• _Work to be completed_: Repeat the passage of the Paco Figueroa article starting at "American baseball coach" and ending at "League Baseball (MLB).".

Philadelphia Phillies – No. 38
- Second baseman / Coach
- Born: Francisco Figueroa February 19, 1983 (age 43) Miami, Florida, U.S.
- Bats: RightThrows: Right
- Stats at Baseball Reference

Teams
- As coach Philadelphia Phillies (2019–present);

= Paco Figueroa =

American baseball coach (born 1983)

Francisco "Paco" Figueroa (born 19 February 1983) is an American-born Spanish baseball coach and former professional baseball second baseman. Born in the United States, he represented Spain internationally. He is the first base, outfield, and base running coach for the Philadelphia Phillies of Major League Baseball (MLB).

==Baseball career==
Figueroa was born in Miami, Florida to a Spanish father and a Cuban mother. He played baseball at Gulliver Prep High School and was drafted by the Atlanta Braves in the 42nd round of the 2001 MLB draft but did not sign, opting instead to attend the University of Miami. In 2003, he played collegiate summer baseball with the Brewster Whitecaps of the Cape Cod Baseball League, and returned to the league in 2004 to play for the Bourne Braves. He was drafted again, this time by the Baltimore Orioles in the 9th round of the 2005 MLB draft.

[Stored data]
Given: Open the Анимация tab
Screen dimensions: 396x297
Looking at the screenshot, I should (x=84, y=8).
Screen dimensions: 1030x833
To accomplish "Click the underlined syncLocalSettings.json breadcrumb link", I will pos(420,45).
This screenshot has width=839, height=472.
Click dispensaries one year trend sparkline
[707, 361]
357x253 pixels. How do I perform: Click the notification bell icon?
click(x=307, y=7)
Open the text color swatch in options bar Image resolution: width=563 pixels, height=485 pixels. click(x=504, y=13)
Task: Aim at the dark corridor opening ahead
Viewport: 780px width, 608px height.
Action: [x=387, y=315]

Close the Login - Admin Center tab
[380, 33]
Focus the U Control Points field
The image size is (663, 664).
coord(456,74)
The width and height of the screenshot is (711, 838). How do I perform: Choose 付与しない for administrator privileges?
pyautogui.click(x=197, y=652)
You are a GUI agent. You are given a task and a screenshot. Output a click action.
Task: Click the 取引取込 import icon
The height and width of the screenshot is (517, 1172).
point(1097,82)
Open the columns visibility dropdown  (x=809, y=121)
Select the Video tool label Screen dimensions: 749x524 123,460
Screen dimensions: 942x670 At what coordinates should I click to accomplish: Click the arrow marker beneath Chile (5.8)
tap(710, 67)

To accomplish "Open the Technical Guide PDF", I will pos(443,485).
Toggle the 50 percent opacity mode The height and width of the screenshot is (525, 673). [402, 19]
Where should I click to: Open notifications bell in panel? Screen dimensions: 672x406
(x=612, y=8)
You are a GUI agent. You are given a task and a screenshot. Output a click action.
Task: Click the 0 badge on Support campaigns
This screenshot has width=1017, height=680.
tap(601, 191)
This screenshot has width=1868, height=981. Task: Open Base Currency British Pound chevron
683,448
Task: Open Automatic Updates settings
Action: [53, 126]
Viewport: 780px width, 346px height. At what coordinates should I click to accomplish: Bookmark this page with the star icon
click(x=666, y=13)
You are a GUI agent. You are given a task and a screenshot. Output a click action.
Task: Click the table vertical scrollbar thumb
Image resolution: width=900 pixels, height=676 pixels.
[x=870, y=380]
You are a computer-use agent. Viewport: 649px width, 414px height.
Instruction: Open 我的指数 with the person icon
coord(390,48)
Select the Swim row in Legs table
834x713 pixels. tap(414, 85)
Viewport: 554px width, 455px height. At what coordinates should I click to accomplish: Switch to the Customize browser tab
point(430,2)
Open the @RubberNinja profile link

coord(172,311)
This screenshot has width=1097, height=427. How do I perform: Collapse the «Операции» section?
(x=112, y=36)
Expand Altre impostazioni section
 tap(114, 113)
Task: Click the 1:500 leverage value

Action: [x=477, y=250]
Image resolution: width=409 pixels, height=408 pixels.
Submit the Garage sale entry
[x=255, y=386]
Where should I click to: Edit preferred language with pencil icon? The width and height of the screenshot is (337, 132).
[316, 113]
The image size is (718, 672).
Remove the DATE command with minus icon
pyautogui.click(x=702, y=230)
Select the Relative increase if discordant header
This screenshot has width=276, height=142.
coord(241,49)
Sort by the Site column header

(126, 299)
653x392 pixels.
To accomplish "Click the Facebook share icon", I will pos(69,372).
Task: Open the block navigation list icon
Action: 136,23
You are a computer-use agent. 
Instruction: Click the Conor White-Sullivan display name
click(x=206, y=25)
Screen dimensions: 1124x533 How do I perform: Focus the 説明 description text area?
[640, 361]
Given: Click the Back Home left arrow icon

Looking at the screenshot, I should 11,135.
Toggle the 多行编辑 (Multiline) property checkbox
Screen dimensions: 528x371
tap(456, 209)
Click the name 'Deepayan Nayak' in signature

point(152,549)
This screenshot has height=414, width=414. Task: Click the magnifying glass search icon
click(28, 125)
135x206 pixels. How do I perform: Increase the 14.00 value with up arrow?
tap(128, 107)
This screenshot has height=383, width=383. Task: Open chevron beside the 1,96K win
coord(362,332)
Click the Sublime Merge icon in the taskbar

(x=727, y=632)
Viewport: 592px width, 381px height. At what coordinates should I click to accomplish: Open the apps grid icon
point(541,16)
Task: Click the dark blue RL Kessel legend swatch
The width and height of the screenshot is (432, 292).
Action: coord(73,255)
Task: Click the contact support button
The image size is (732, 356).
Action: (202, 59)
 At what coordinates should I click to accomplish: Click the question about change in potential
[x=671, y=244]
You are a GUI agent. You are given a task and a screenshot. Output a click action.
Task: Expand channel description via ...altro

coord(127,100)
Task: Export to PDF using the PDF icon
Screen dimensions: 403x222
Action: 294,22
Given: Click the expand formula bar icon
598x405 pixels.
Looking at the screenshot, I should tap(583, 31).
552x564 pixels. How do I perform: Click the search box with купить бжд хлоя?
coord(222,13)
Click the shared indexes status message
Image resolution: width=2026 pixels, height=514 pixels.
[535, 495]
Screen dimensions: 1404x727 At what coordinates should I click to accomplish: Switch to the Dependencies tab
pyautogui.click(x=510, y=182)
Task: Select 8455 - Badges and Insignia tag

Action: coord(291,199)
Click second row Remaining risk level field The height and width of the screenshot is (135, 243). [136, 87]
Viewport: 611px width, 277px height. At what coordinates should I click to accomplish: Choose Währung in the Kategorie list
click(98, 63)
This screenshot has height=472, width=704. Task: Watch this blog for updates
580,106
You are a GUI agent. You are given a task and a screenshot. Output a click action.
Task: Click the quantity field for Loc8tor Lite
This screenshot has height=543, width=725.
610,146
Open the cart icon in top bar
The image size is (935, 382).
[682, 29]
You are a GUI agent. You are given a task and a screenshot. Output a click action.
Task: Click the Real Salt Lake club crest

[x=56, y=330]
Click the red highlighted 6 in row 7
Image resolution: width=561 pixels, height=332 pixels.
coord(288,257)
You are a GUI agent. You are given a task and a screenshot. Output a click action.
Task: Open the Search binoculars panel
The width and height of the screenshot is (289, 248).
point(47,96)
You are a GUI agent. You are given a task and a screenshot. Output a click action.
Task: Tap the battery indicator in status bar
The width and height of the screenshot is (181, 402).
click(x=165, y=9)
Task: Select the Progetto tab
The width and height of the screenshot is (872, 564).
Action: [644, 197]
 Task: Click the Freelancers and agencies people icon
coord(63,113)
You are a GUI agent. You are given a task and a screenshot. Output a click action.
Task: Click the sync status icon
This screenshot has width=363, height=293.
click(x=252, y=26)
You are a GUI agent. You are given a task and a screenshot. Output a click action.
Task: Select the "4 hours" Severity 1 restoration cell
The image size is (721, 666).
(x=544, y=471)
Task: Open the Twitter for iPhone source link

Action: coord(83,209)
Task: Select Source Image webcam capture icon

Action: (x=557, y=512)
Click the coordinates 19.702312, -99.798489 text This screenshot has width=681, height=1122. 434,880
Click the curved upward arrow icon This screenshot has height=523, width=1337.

• _Output for this task_:
American baseball coach (born 1983)

Francisco "Paco" Figueroa (born 19 February 1983) is an American-born Spanish baseball coach and former professional baseball second baseman. Born in the United States, he represented Spain internationally. He is the first base, outfield, and base running coach for the Philadelphia Phillies of Major League Baseball (MLB).